Isaeus's website can be found here

PianoPlaybook: An iOS Piano App
        PianoPlaybook stemmed from my lamentations as a pianist creating my own music: I would often "freestyle" a 10-30 second sequence that sounded great, but I would forget exactly what I played when I subsequently tried to recreate the notes as sheet music. Frustrated with my inability to leave an indelible mark on our shared canvas of reality, I created PianoPlaybook to shield my nascent acoustic creations from time's cold, inexorable march. The iOS app displays a virtual piano keyboard to users and tracks the pitch and duration of any notes; if users enjoy what they play, they can store a virtual record. Users can later load these saved record to listen to the song again or send it to their friends. However, the app's hallmark feature empowers users to edit the notes within these records. For example, if I play a 3 minute song perfectly except for one wrong note, I can load the song and set that note to the desired pitch. I completed all these "basic" features and have spent the last 9 months adding signal processing and NLP models to translate between audio signals and sheet music. While my models accurately translate easy piano songs, they cannot yet translate difficult pieces. I also began remaking the app in Flutter so I can deploy to web, iOS and Android from a single codebase. I have stopped all work on PianoPlaybook as I focus on Isaeus; however, I hope to work on the app more in the future.

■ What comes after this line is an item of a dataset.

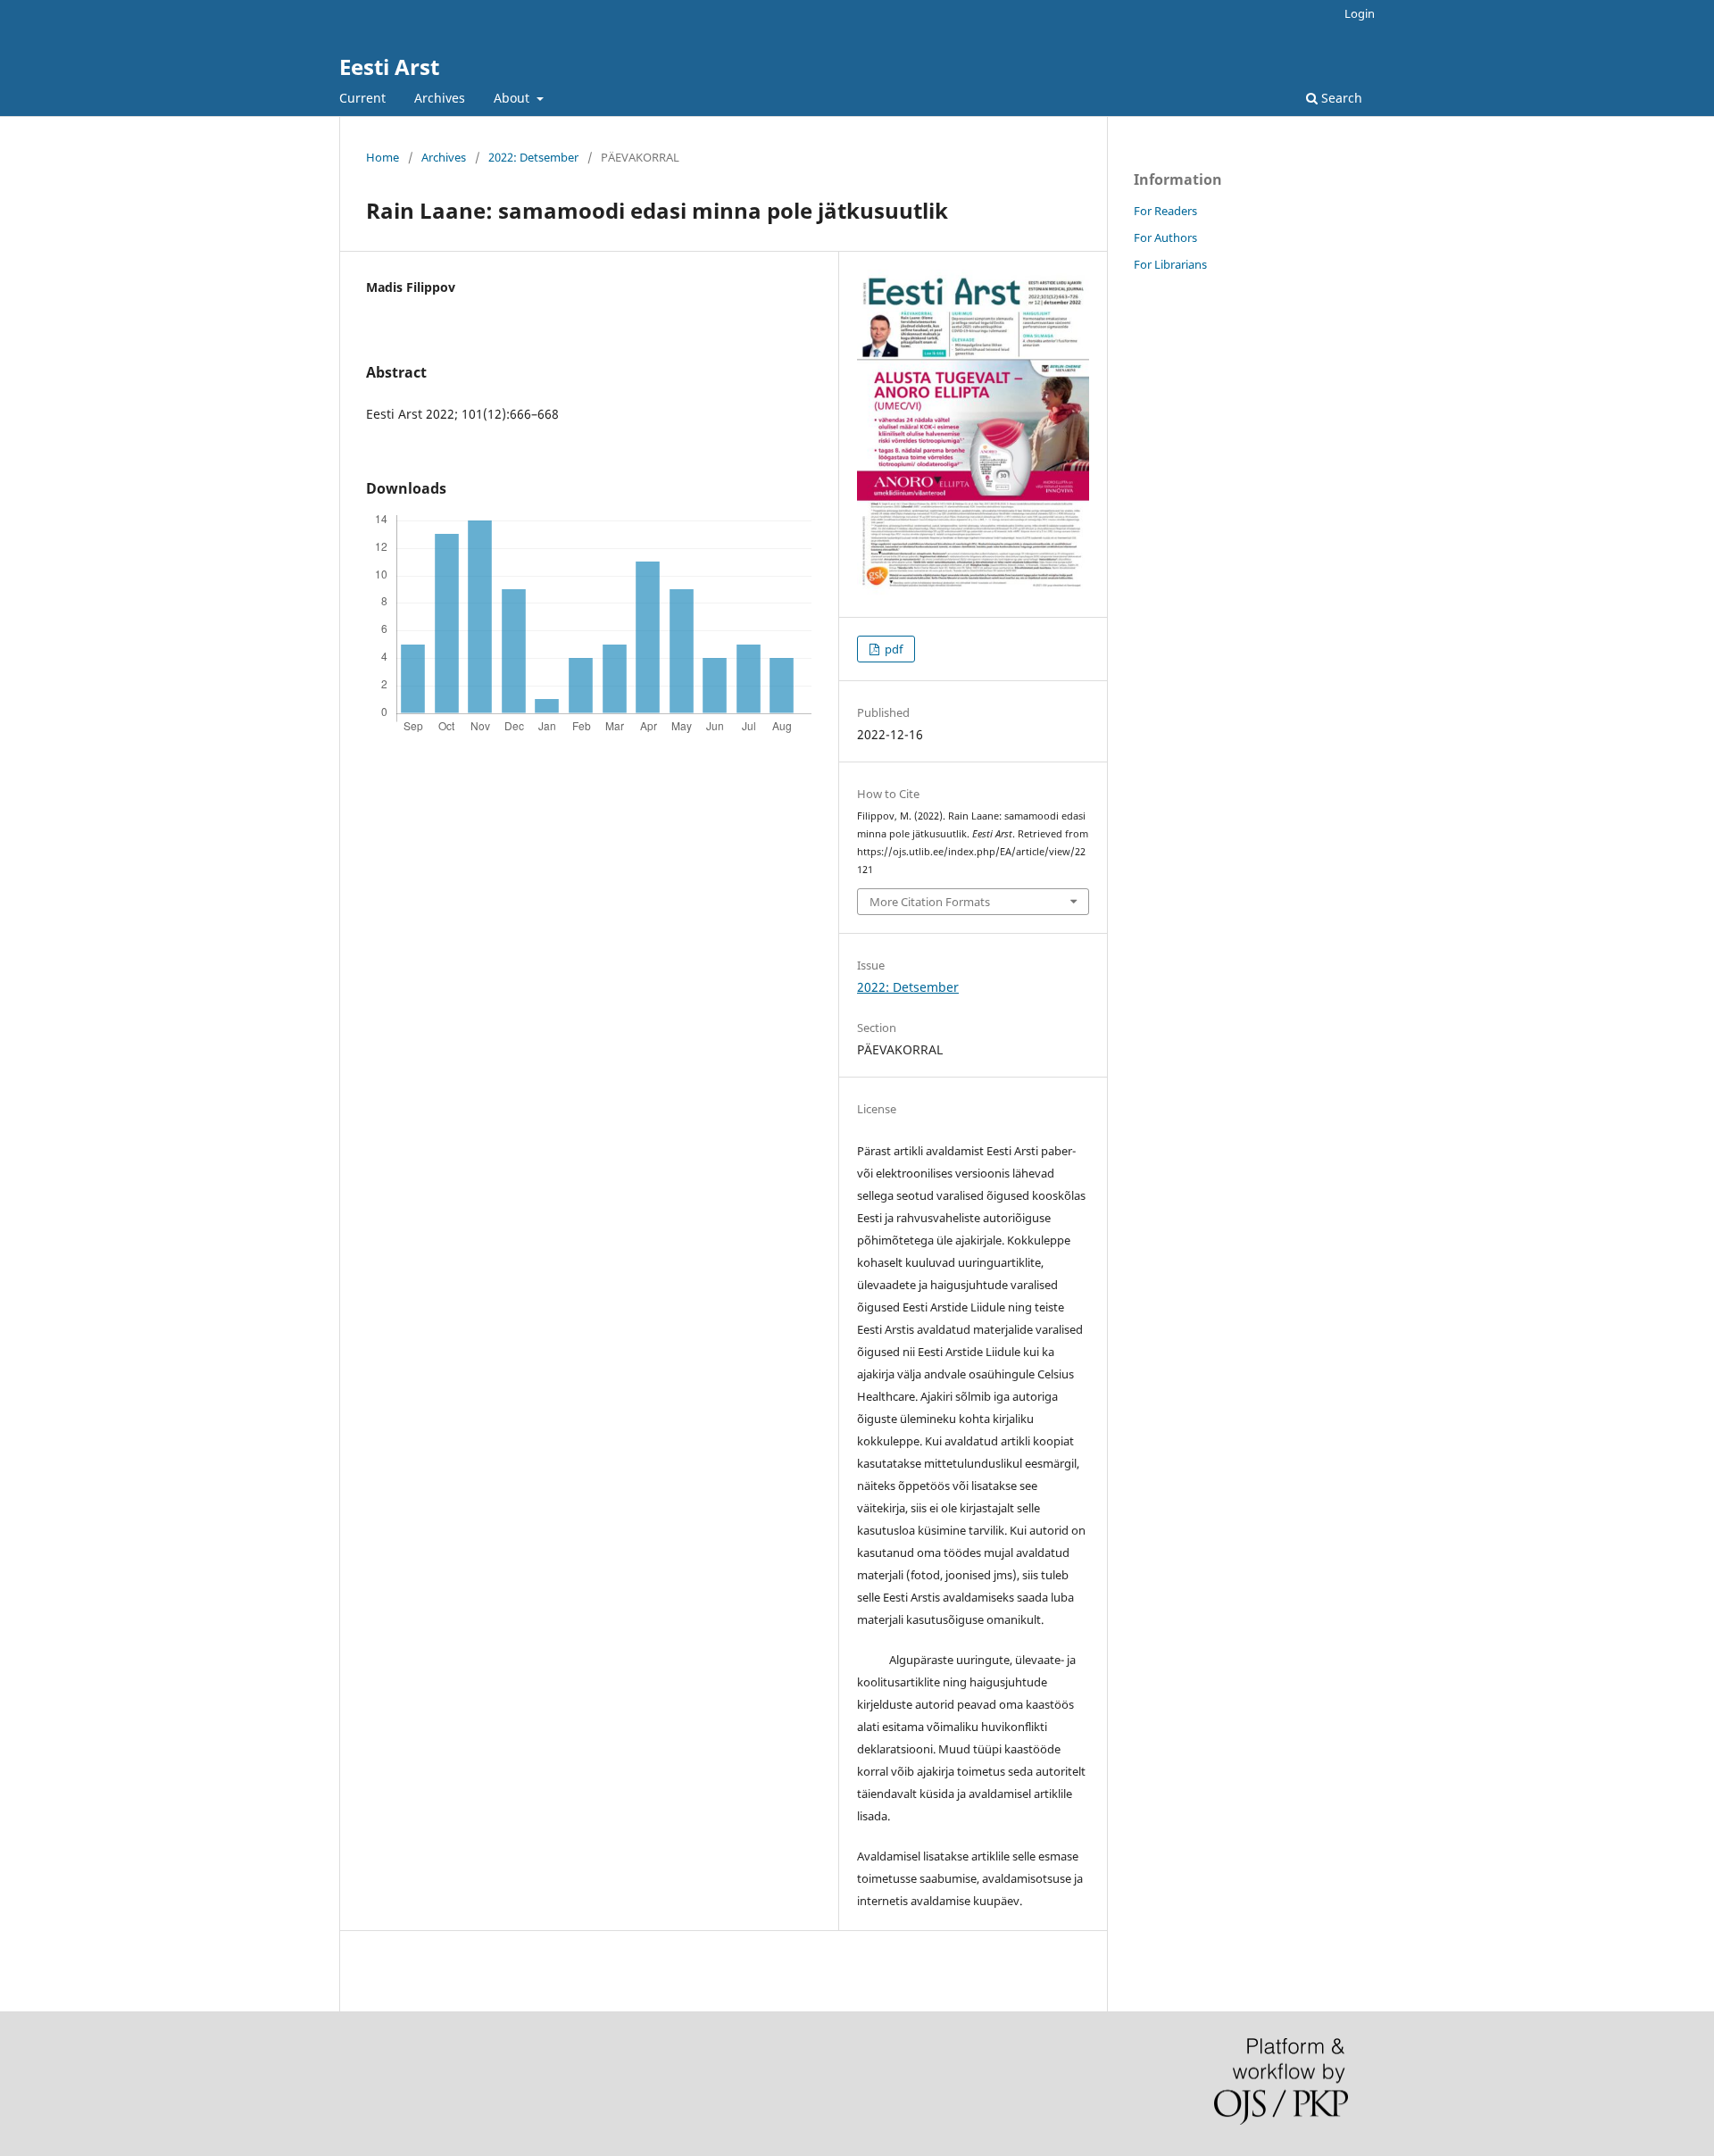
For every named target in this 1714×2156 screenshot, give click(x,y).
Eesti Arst (389, 66)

A Voting Analytics and Visualization Web App
        I planned to launch a machine learning-powered web application that displays a map of Pennsylvania and lets users click on counties to obtain detailed voting analytics and predictions for each county. I developed a non-parametric, Gaussian Process Regression ("GPR") model that employs Bayesian learning to predict voting outcomes. I utilized GPR instead of normal, linear regression because my training data sets were relatively small and I wanted a confidence measure in addition to a prediction: GPR excels in both cases. While I finished creating the GPR models—they predicted past elections with great accuracy—I have abandoned work on the frontend UI as I transition my efforts to Isaeus.
Smaller Projects
        In addition to Isaeus and my other two larger projects mentioned above, I have also worked on smaller projects not large enough to warrant their own section. I viewed these projects as learning experiences and used them to acquaint myself with disparate areas of machine learning, especially fields outside of my NLP specialty. Typically not requiring more than 20 hours of total work, they lacked UIs and focused solely on implementing various machine learning models. Because I did not create UIs or fully optimize these projects, I completed them all, giving me experience in many of machine learning's most prominent fields. I implemented all projects in Python, using R for exploratory data analysis.
• Designed and implemented a convolutional neural network ("CNN") that classifies images of clothing: e.g., "This is a pair of pants, this is    a shirt, etc." I chose clothing because of the free Fashion-MNIST dataset that contains tens of thousands of labeled grayscale images.
• Created a support vector machine-based text classifier. The classifier can accurately predict a book's genre based on several sentences of     text. I also extended an external captioning library to train a model to caption simple images.
• Built an unsupervised k-means clustering model that could group songs by genre. The training data lacked labels so the model did not label the genre, but testing showed that the model grouped songs of the same genre together.
• Constructed a recurrent neural network—specifically a Long Short-Term Memory model— to power a rudimentary chatbot. Currently working on improving this to use for Isaeus's website.
• Developed a simple facial recognition app powered by a convolutional neural network. After training on a large test set, the app was able to identify my face in various lighting conditions.